The Republicans have spent weeks playing defense, flailing wildly and unsuccessfully at whatever scary enemy they could concoct: Osama bin Laden, Nancy Pelosi, John Conyers. But now the ’04 presidential nominee has come along, offering himself up as punching bag, as a reminder of everything that swing voters may not have liked about Democrats two years ago, and, sure enough, the GOP message machine (as evidenced by the umpteen emails that have landed in my box over the past 16 hours) has been only too happy to comply by taking the offensive.
In a moment captured on YouTube (further proof that no politician can afford to err in this era), here’s what Kerry said yesterday, at Pasadena City College: “You know education, if you make the most of it, you study hard, you do your homework and you make an effort to be smart, you can do well. And if you don't, you get stuck in Iraq.”
Rove could not have written it better, because, in their view, it underscores their longstanding caricature of the Democratic party. They are now citing that sentence as further proof that Democrats are condescending elitists who malign our fighting men and women as people who don’t study hard, don’t do their homework, and are not smart. They can invoke that sentence to say that ’04 Democratic standard-bearer is branding the troops are losers who are fighting in Iraq only because they can’t cut it in civilian society.
Apparently, what Kerry meant to say was this joke aimed at Bush: “Do you know where you end up if you don’t study, if you aren’t smart, if you’re intellectually lazy? You end up getting us stuck in a war in Iraq. Just ask President Bush.”
One can plausibly argue, of course, that the GOP has a lot of gall to exploit Kerry’s botched sentence, given the fact that it’s the Bush White House and the Bush Pentagon that sent those troops into Iraq without sufficient body armor and without a rational postwar plan to secure the peace. Democrats can certainly contend – as they have been doing – that the congressional Republicans, by failing to hold this administration accountable, are the people who have truly been most disrespectful to the fighting men and women.
And perhaps that argument will still hold sway with the majority of voters next Tuesday. But, for the moment, what we have instead is the familiar spectacle of John Kerry trying to set things right and explain what he really meant to say – thereby taking up valuable air time and press coverage that might otherwise be focused on the GOP’s political woes.
Here he was this morning, looking for some kind of verbal exit strategy, on Don Imus’ radio show: “Look, everybody knows I botched a joke. It's not the first time anybody's done that, Don. Am I right?...I left out one word. I left out the word ‘us.’ ‘They got US stuck.’ Instead of that, I said, ‘They got stuck,’ and (the Republicans) are taking advantage of it…I said it was a botched joke. Of course, I'm sorry about a botched joke. You think I love botched jokes?
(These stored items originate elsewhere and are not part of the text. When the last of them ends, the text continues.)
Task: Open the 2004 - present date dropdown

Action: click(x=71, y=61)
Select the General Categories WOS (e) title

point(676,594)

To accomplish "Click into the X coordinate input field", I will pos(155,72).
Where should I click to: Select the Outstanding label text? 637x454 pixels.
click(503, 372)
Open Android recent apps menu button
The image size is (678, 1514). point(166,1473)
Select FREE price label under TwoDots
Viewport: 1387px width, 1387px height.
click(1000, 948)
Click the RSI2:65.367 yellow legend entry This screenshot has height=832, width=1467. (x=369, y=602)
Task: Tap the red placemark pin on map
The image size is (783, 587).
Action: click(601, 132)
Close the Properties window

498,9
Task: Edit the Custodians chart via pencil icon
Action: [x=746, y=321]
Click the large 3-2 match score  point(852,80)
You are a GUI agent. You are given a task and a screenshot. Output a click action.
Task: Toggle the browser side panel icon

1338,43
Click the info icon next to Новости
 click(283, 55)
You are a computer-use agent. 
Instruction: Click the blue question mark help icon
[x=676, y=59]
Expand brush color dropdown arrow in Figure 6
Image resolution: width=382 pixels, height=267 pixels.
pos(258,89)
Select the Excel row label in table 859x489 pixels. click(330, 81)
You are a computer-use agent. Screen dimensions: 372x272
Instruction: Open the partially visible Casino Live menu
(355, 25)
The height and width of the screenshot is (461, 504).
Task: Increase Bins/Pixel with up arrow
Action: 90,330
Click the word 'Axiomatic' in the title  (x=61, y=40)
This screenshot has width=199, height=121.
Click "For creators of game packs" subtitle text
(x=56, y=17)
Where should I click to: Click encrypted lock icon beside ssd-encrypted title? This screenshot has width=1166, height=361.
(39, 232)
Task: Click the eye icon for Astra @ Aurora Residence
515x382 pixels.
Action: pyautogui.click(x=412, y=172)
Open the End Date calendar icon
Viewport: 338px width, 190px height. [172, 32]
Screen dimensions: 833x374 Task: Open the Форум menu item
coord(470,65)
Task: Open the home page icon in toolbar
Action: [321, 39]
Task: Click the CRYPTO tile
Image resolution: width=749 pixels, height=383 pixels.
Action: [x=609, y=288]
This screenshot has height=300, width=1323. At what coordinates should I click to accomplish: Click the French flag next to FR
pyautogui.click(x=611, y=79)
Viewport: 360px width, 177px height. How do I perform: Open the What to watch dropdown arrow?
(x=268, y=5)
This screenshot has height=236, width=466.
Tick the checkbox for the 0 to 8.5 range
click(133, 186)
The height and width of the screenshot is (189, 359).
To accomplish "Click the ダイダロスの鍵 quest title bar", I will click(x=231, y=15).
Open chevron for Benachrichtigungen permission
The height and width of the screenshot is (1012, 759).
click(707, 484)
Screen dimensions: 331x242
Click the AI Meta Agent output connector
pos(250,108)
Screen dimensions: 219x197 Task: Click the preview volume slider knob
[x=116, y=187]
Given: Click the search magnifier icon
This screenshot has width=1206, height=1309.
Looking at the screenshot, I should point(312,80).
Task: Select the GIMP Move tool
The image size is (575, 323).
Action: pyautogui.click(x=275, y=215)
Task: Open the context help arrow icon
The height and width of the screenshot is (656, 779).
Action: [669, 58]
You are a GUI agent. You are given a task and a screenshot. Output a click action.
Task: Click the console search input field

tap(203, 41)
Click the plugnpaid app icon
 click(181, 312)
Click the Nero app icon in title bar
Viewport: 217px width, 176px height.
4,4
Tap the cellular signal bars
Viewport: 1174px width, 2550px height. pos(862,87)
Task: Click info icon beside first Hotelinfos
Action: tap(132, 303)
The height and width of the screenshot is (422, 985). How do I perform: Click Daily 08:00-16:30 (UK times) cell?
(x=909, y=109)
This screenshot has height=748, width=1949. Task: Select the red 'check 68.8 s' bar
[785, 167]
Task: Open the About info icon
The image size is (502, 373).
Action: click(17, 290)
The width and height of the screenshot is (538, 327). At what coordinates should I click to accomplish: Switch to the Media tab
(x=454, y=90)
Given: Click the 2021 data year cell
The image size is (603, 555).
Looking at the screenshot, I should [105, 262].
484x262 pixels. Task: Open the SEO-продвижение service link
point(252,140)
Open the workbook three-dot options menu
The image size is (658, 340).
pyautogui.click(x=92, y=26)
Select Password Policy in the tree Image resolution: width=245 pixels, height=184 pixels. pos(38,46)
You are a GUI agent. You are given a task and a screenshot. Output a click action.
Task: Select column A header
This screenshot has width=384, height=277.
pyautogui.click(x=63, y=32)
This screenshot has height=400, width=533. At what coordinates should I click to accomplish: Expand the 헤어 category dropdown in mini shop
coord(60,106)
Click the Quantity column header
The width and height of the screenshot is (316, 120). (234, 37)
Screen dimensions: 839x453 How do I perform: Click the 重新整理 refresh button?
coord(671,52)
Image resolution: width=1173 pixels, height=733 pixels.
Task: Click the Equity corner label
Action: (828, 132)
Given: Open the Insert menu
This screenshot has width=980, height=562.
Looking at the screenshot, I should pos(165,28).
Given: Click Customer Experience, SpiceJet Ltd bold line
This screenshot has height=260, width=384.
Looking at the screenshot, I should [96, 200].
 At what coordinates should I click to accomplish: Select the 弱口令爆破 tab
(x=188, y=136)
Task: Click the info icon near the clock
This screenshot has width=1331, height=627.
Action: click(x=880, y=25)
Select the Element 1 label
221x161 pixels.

I mean, it's pretty stupid…But you know what would screw it up is if we shift off the topic of Iraq. Iraq is what this is about. They know it. They're trying to change the topic. They want the topic to be about what they know was a small gaffe. Incidentally, how many times has the president made some kind of a gaff of one kind or another...”
The problem for Democrats is obvious: On a day when the news out of Iraq, is that Bush’s own military hierarchy views his "freedom agenda" as more imperiled by chaos and potential civil war than ever before – news that the Democrats might wish to see emphasized, as part of their ongoing bid to make the ’06 elections a referendum on the president – John Kerry is out in front, dominating the discourse, seeking once again to explain himself, this time by chasing after the elusive word us.
Some Democrats have already felt the need to distance themselves from Kerry (Nebraska Democratic candidate Scott Kleeb calls his remarks “disgraceful and insulting”), and Kerry himself has staged a retreat from the battle by canceling a scheduled appearance tonight in Philadelphia, apparently deciding that he didn’t want to put Democratic senatorial candidate Bob Casey Jr. on the spot.
And late this afternoon, he followed up his apology on the Imus show with a more abject apology: "As a combat veteran, I want to make it clear to anyone in uniform and to their loved ones: my poorly stated joke at a rally was not about, and never intended to refer to any troop.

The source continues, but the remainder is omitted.